Колосов то и дело поглядывал на раненого.

«Он меня спас от пули», — подумал боцман, и ему стало тяжко от этой мысли.

— Я тут недоглядел… — сказал Тарасов Ермакову. — Не успел обезвредить диверсанта. Ведь он стоял у самой воды, а я этот факт не взял во внимание. Если уйдет от нас, то придется мне отвечать перед генералом.

— Не казни себя, Сережа, — тихо сказал Ермаков. — Я сделал это умышленно. Так надо было. Помнишь приказ Егорова?.. Жарко мне, пить хочется…

Потом Ермаков стал бредить, звал к себе мать. И так жалобно звучал его голос, что у Тарасова сжималось сердце.

— Мама, я еду к тебе. Еду, мама… Ты у меня самая лучшая на свете… Я люблю тебя, мама…

Катер причалил к берегу. Двое санитаров в белых халатах осторожно положили Ермакова на носилки и понесли к машине. Раненый дышал тяжело, прерывисто. Врач, проверив пульс, сделал ему укол, и Ермаков затих.

— Пуля застряла в теле, — сказал врач. И, взглянув на Тарасова, добавил: — Нужна срочная операция…


Капитан 3-го ранга Марков читал сводку погоды. Дверь натужно скрипнула, и в каюту заглянул дежурный по кораблю мичман Капица.

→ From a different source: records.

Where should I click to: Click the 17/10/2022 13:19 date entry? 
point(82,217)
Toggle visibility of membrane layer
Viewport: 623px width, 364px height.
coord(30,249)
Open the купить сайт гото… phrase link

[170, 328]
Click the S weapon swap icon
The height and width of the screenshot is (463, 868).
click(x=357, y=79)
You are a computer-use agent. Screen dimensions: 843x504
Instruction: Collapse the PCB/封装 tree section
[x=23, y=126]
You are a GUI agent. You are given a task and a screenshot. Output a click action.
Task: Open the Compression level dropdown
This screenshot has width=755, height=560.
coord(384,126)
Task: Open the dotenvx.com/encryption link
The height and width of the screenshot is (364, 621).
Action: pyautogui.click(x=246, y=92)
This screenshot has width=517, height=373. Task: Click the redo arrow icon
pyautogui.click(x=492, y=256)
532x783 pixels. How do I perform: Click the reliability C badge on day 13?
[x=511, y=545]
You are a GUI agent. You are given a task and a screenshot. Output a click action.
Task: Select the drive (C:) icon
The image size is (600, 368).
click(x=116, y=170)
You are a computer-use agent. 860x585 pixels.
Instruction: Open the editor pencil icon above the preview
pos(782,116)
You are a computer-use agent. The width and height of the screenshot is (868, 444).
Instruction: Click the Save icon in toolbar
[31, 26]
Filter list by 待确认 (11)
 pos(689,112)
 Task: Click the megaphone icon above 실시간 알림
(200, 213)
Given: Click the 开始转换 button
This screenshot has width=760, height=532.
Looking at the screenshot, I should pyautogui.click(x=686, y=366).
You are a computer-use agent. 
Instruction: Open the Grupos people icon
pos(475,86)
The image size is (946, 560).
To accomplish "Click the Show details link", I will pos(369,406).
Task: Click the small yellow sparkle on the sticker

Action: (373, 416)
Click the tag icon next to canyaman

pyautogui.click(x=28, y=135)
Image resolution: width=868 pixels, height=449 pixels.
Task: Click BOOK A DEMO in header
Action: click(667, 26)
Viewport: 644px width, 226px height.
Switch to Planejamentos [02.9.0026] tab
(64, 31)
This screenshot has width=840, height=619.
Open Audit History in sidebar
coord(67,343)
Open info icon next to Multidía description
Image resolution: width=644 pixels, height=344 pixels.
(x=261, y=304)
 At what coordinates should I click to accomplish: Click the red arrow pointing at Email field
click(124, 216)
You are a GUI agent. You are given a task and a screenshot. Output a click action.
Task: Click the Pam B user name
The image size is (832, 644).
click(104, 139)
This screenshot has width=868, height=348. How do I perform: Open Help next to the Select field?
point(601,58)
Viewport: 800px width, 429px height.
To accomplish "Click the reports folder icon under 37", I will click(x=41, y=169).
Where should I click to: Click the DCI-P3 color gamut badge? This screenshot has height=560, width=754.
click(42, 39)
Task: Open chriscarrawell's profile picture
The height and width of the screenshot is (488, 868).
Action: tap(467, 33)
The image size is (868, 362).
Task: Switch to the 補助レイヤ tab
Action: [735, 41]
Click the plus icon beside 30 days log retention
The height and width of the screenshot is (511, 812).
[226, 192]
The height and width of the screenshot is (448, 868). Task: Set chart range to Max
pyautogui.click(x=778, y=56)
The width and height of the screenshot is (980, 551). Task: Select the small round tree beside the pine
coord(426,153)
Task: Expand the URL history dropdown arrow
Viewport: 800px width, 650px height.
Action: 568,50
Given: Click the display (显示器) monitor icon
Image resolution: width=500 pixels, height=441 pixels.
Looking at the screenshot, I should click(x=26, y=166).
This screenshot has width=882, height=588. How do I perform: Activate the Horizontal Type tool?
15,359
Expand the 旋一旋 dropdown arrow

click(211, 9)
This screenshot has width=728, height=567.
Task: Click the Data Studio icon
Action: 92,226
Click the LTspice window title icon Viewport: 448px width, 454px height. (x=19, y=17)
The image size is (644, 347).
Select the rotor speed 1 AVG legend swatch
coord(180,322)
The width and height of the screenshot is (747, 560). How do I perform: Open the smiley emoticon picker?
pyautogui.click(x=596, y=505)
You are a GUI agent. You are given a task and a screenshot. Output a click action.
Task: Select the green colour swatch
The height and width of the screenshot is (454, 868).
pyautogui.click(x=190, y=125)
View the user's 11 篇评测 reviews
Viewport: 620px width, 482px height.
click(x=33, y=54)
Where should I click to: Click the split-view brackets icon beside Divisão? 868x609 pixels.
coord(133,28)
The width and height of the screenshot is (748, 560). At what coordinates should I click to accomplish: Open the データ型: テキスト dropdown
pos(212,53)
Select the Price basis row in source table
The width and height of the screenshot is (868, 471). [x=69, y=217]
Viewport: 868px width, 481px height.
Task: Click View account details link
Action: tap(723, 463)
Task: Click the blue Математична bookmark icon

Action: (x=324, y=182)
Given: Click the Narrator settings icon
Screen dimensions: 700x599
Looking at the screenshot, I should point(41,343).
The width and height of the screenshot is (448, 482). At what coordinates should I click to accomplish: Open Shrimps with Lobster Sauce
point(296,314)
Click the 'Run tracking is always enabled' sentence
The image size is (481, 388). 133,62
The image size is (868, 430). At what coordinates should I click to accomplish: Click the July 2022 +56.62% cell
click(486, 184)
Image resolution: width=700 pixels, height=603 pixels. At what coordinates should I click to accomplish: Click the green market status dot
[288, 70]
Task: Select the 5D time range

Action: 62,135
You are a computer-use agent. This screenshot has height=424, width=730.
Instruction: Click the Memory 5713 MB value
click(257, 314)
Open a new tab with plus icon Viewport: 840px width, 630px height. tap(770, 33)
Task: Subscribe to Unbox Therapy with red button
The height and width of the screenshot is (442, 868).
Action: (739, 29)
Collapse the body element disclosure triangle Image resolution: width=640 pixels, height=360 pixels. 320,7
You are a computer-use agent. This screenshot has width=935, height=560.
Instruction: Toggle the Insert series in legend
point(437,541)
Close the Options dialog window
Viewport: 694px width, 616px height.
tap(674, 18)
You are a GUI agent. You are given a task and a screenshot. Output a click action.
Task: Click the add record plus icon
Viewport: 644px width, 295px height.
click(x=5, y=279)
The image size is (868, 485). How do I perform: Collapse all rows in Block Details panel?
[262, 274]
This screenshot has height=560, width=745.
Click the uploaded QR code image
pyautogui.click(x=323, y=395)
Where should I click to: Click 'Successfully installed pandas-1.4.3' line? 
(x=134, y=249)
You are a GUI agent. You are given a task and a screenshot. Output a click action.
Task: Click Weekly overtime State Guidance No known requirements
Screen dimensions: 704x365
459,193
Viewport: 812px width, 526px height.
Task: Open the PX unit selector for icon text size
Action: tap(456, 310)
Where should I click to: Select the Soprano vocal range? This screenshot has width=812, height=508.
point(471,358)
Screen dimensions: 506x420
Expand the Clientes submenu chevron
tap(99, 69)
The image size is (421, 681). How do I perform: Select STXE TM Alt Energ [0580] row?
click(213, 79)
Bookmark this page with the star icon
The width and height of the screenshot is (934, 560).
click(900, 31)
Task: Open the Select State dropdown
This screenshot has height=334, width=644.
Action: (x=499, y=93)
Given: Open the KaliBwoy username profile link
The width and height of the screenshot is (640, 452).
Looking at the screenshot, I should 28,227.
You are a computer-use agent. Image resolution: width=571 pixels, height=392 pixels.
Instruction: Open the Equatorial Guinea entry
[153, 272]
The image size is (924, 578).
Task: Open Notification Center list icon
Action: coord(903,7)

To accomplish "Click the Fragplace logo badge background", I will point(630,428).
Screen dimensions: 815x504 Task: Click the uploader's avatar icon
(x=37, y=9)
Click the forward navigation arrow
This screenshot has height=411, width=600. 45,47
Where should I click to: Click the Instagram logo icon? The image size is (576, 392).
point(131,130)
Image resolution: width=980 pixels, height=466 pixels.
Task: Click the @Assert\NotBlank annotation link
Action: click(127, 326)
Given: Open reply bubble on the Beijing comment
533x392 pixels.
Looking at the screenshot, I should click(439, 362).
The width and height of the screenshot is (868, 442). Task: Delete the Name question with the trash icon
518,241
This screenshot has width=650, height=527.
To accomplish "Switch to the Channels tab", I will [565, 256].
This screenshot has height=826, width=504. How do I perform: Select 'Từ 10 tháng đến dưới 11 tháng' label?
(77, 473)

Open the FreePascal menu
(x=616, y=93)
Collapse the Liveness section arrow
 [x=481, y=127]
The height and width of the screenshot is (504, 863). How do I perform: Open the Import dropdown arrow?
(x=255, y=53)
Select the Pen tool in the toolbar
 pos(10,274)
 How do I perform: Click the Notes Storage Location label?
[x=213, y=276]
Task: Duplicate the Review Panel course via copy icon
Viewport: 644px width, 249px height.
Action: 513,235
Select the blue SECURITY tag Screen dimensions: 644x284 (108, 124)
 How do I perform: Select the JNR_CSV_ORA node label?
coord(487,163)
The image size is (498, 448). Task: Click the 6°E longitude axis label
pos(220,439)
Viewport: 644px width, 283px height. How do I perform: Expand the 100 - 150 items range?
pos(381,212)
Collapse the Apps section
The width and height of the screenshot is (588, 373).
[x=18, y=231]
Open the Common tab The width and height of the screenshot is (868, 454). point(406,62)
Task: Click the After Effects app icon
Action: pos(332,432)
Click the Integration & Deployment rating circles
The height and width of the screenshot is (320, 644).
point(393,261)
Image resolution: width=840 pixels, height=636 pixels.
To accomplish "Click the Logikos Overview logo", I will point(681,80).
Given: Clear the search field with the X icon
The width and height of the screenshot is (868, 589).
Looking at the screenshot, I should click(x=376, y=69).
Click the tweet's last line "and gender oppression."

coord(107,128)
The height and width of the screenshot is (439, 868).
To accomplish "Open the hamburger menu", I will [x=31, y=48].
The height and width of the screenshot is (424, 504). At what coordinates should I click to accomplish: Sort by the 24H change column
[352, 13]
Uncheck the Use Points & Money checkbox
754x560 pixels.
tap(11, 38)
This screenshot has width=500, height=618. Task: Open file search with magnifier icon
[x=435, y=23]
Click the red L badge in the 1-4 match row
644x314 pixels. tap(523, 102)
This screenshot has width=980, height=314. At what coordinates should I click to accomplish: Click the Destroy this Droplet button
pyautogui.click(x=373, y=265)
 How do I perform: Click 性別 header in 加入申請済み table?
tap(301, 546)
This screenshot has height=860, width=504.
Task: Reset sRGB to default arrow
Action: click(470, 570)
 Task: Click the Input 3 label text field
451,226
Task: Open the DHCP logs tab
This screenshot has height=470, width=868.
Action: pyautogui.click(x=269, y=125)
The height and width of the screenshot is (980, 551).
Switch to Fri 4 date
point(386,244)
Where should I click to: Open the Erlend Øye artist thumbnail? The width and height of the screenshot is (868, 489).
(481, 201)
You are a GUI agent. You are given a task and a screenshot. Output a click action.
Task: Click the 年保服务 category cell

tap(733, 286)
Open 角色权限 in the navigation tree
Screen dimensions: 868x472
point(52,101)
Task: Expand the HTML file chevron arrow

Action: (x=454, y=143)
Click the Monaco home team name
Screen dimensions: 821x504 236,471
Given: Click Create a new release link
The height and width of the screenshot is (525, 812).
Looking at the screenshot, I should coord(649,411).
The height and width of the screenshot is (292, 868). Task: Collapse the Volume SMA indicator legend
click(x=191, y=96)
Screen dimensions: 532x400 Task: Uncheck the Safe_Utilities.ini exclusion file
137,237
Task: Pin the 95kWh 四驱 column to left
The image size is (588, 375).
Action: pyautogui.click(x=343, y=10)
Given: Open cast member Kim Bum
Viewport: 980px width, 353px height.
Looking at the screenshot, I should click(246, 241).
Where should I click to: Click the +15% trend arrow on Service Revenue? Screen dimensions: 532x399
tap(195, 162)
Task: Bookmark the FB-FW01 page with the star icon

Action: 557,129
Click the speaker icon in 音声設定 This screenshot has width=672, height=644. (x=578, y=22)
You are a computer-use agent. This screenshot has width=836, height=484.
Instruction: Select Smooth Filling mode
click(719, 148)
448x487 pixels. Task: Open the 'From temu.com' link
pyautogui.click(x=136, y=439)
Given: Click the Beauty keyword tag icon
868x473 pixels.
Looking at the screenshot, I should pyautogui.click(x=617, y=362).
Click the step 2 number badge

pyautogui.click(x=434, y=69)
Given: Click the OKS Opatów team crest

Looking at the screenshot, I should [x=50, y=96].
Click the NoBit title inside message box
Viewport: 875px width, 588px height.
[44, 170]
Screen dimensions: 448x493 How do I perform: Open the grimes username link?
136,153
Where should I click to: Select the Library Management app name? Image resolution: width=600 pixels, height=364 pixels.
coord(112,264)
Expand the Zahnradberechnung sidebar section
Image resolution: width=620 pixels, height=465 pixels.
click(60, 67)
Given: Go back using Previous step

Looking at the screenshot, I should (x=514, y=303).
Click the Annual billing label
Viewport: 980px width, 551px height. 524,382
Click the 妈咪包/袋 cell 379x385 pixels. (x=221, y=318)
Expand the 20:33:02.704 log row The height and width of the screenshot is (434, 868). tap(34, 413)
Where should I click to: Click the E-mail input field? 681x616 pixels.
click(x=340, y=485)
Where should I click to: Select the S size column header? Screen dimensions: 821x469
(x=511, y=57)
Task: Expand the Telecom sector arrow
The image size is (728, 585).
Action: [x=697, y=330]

— Товарищ командир, вас ждут у трапа.

— Кто? — Марков откинулся на спинку кресла.

— Какой-то мужчина.

— Да? Проводите его ко мне.

Марков встал, посмотрел на себя в зеркало и с огорчением заметил, что пора бы ему подстричься. Никак не ожидал он гостя в такой поздний час. Странно, но Марков вдруг обнаружил, что он волнуется. Кто он, этот мужчина? И что ему надо? Марков подошел к столу и выглянул в иллюминатор. Море коробилось зыбью. У противоположного берега бухты над траулером, вернувшимся недавно с промысла, почуяв добычу, кружились чайки. Сизый промозглый туман окутал вершины скал, и когда из-за туч выглядывало солнце, он серебрился. Казалось, на скалу положили продырявленное белое покрывало. «Может быть, на эту скалу, что у берега, когда-то смотрел и мой отец, — грустно подумал Марков. — Стоит она недвижимо, а отца давно уже нет. Пропавший без вести… Неужели я так и не узнаю о его судьбе? — Он прошелся по каюте, потом снова застыл у иллюминатора. — Возьму отпуск, заеду к брату, и вдвоем махнем в Ленинград. В музее флота, может быть, найдем что-нибудь об отце. И мать волнуется. Я-то вижу, хоть и говорит она, что погиб отец героем, а мучит ее тот же самый вопрос, что и нас».

— Разрешите войти? — раздался голос за спиной Маркова.

У двери стоял мужчина лет тридцати. Высок ростом, лицо широкое, добродушное, но было в нем что-то и суровое. Поздоровался и загадочно сказал:

— Я представлял вас другим…

— Да вы, пожалуйста, снимайте пальто, — улыбнулся Марков. — Садитесь в кресло. Будьте как дома. Вы небось из порта? На рыбаков мне везет.

— Не угадали, — гость поправил ладонью волосы, потом повесил на крючок пальто, фуражку и снова повторил: — Не угадали.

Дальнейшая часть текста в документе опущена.